WHAT IS EXPECTED:
Answer these from the text on designing AI agents:
(a) What key metric does it give for the Model lever?
(b) Which objective scores does it list among the types of evals for the Developer lever?
(c) What example of a proactive agent does it give?

Building AI Agents: Designing the user experience

Jun 23, 2025

To design an agent, you (the developer) have three levers to consider:

Model: How can you shape the model’s personality, reasoning and acting capability?

Tools: System instructions, Reinforcement learning
Key metric: Consistency ( e.g., clarifies assumptions?, selects the right set of tools?)
Type of evals: Human and LLM Graders (since the metric is subjective)
Key problems to solve:
- Which model should I select?
- How do I curate datasets with golden user prompts and reference answers for constructing baseline evals?
- How do I tune system instructions to guide the model reasoning ? How do I analyze and trace model reasoning?
- Can I improve model consistency by modifying its weights? Does my use-case rely on datasets that the general purpose models are not trained on?
- How do I collect user traces or generate synthetic data to apply reinforcement learning to tune the model weights?

Developer: What agent architecture and set of tools will best process the user intent, and enable the model to complete actions?

Tools: Agent architecture and tools design including indexed search, MCP, native tools, memory
Key metric: Accuracy
Type of evals: objective scores (precision@K, recall@K, passed unit test) and LLM graders (e.g., is the PR summary accurate?)
Key problems to solve:
- Which agent architecture is best suited for the use-case? How should I break down the workflow and define sub-agents with its own set of tools and system instructions to insert most relevant information at each point?
- How do I iterate on available tools and tools definition to improve accuracy?
- How do I define metrics and scoring rubrics or objective functions to automate evals?

User experience: What modalities are available to the user? Is the end-user experience responsive or proactive?

Tools: Inputs via speaking (voice), writing (inline, chat, keywords, prompt or rule files), selecting or loading data (files, MCP tool, image upload)
Key metric: Simplicity
Key problems to solve:
- Which inputs should the user be able control?
- Can I deliver a proactive agent with guardrails given my use-case? For example: a code reviewer agent that automatically gets triggered upon each PR is a proactive agent.
- How to solve a MVP use-case completely while keeping the number of input modalities, and the number of user actions required minimal?
- Are the user controls intuitive and visible, or hidden under hard to find settings?

Does this summary match your own experience or learnings while designing AI agents?

DATA BLOCK:
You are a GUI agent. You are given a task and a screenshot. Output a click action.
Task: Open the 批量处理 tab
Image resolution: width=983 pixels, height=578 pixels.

WRITTEN RESPONSE:
(a) Consistency.
(b) Precision@K, recall@K and passed unit test.
(c) A code reviewer agent that automatically gets triggered upon each PR.